> **Extrait**
-*-
Nollywood : le cinéma africain à l’assaut du monde

Impossible de parler culture africaine sans évoquer Nollywood, l’industrie cinématographique nigériane. Avec près de 2 000 films produits chaque année, elle rivalise en volume avec Hollywood et Bollywood. Son nom, contraction de Nigéria et Hollywood, témoigne de cette ambition.

Même si elle ne peut concurrencer les recettes nord-américaines (8,75 milliards de dollars en 2024/environ 7.62 milliards d’euros), Nollywood génère entre 500 millions et 1 milliard de dollars par an (soit environ 453 millions et 871 millions d’euros). Ses films, souvent tournés avec des budgets modestes, abordent des thèmes forts comme la pauvreté, la drogue ou la traite humaine, tout en gardant des messages porteurs d’espoir.
-*-
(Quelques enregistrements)
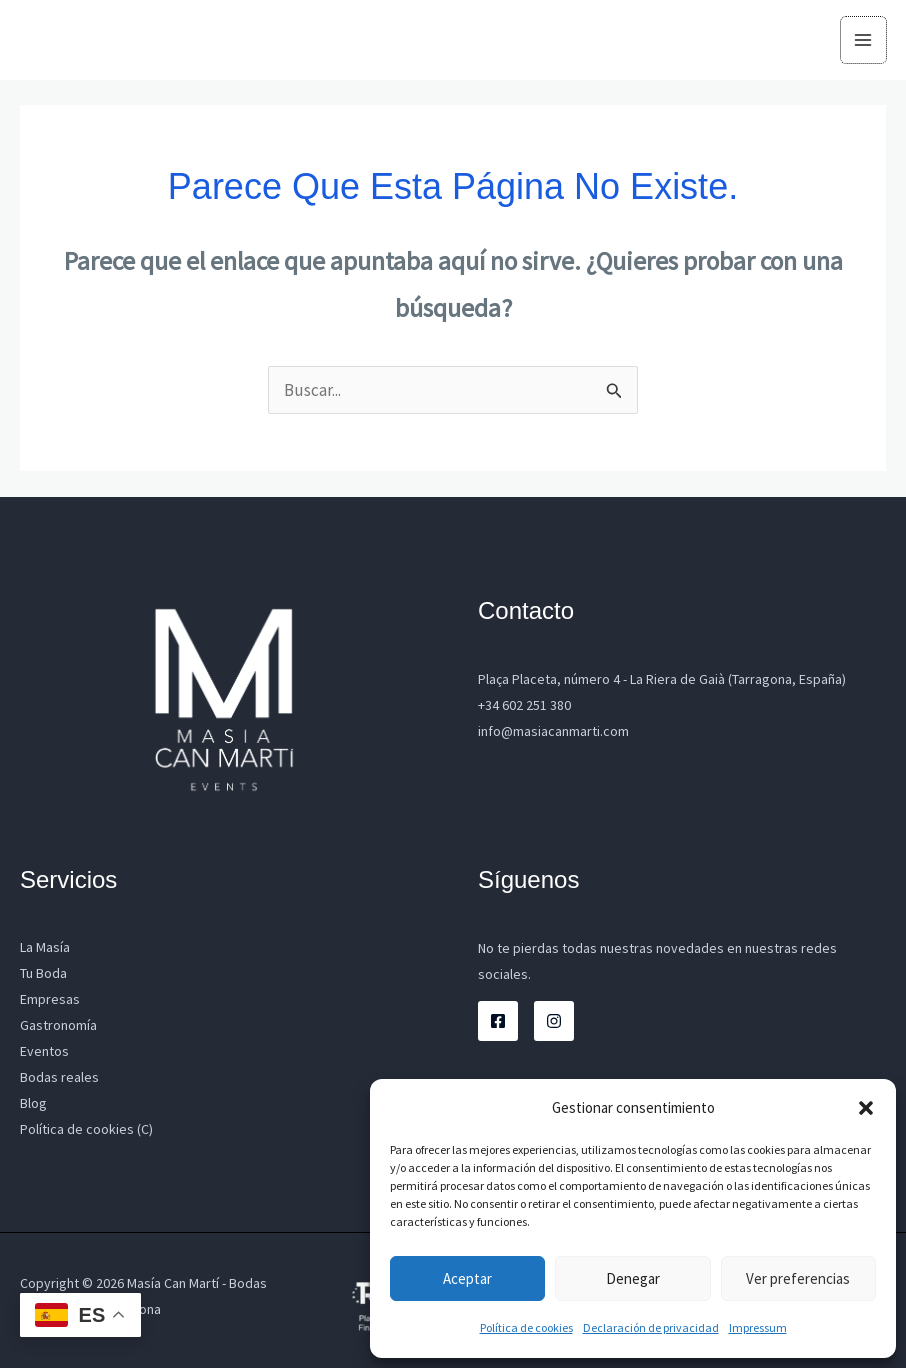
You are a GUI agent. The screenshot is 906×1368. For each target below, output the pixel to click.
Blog (33, 1103)
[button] (866, 1108)
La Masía (45, 947)
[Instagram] (554, 1021)
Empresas (50, 999)
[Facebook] (498, 1021)
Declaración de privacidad (651, 1327)
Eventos (44, 1051)
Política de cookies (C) (86, 1129)
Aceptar (467, 1278)
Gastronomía (58, 1025)
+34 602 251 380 (524, 705)
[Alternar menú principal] (864, 40)
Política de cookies (526, 1327)
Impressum (758, 1327)
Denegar (633, 1278)
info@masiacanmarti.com (553, 731)
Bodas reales (59, 1077)
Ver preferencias (798, 1278)
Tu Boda (43, 973)
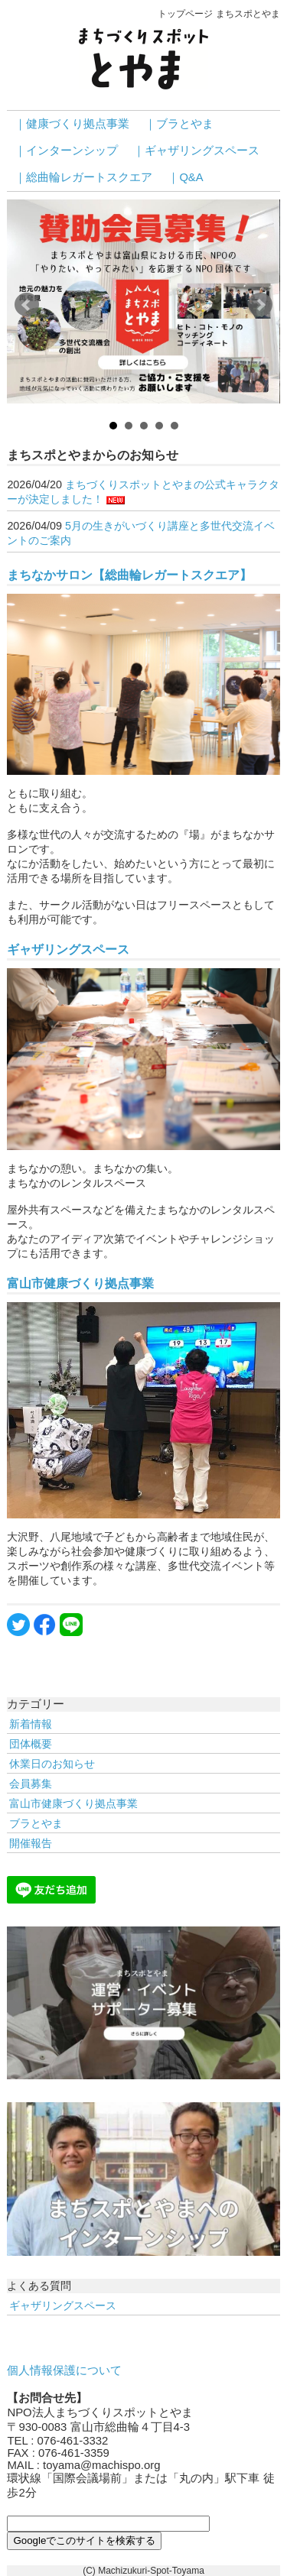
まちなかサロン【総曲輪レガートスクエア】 (129, 575)
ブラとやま (36, 1823)
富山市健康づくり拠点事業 (80, 1283)
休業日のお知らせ (52, 1764)
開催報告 (30, 1843)
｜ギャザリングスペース (196, 150)
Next (260, 305)
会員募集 (30, 1783)
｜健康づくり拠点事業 (72, 124)
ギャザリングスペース (68, 949)
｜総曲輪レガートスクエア (83, 177)
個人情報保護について (64, 2370)
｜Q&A (185, 177)
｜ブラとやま (179, 124)
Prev (27, 305)
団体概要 (30, 1744)
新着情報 (30, 1724)
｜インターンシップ (66, 150)
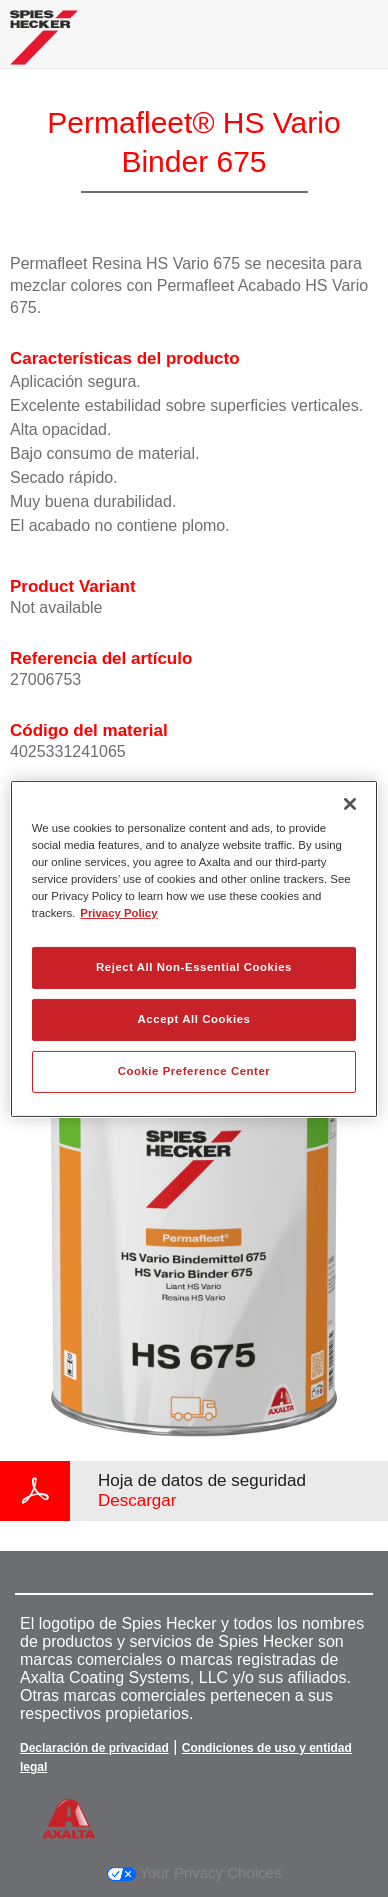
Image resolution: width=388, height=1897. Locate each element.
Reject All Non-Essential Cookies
-*-
> **Consignes de l'exercice**
(A) D'après le texte sur Nollywood, d'où vient le nom de cette industrie et qu'exprime-t-il ?
(B) Pour chacune des affirmations suivantes, dites si elle concorde avec le texte sur Nollywood, en citant les mots qui le montrent : (i) Nollywood produit près de 2 000 films par an ; (ii) les recettes de Nollywood dépassent celles du cinéma nord-américain ; (iii) les films de Nollywood sont le plus souvent tournés avec des budgets importants.
(C) Rédigez la suite du texte sur Nollywood à partir de sa dernière phrase.

> **Résultats finaux**
(A) Le nom « Nollywood » est une contraction de « Nigéria » et « Hollywood ». Il exprime l'ambition de cette industrie, qui rivalise en volume avec Hollywood et Bollywood grâce à près de 2 000 films produits chaque année.

(B)
(i) Oui : « Avec près de 2 000 films produits chaque année ».
(ii) Non : « Même si elle ne peut concurrencer les recettes nord-américaines ».
(iii) Non : « souvent tournés avec des budgets modestes ».

(C)
Citons quelques œuvres marquantes : Gangs of Lagos (2023), un film d’action percutant ; Endangered Species (2021), un drame sur le braconnage en savane ; et Rafiki (2018), premier film kényan sélectionné à Cannes.

Le streaming transforme aussi cette industrie. Selon Ikewada Sako, la majorité des Africains regardent les films sur leur smartphone plutôt qu’en salle, surtout en zones rurales. « Même les enfants regardent des films sur leur téléphone », note-t-elle.

Grâce à des plateformes comme Amazon Prime Video, U-Next ou Hulu, ces films sont désormais disponibles au Japon, offrant un aperçu précieux de la créativité du continent.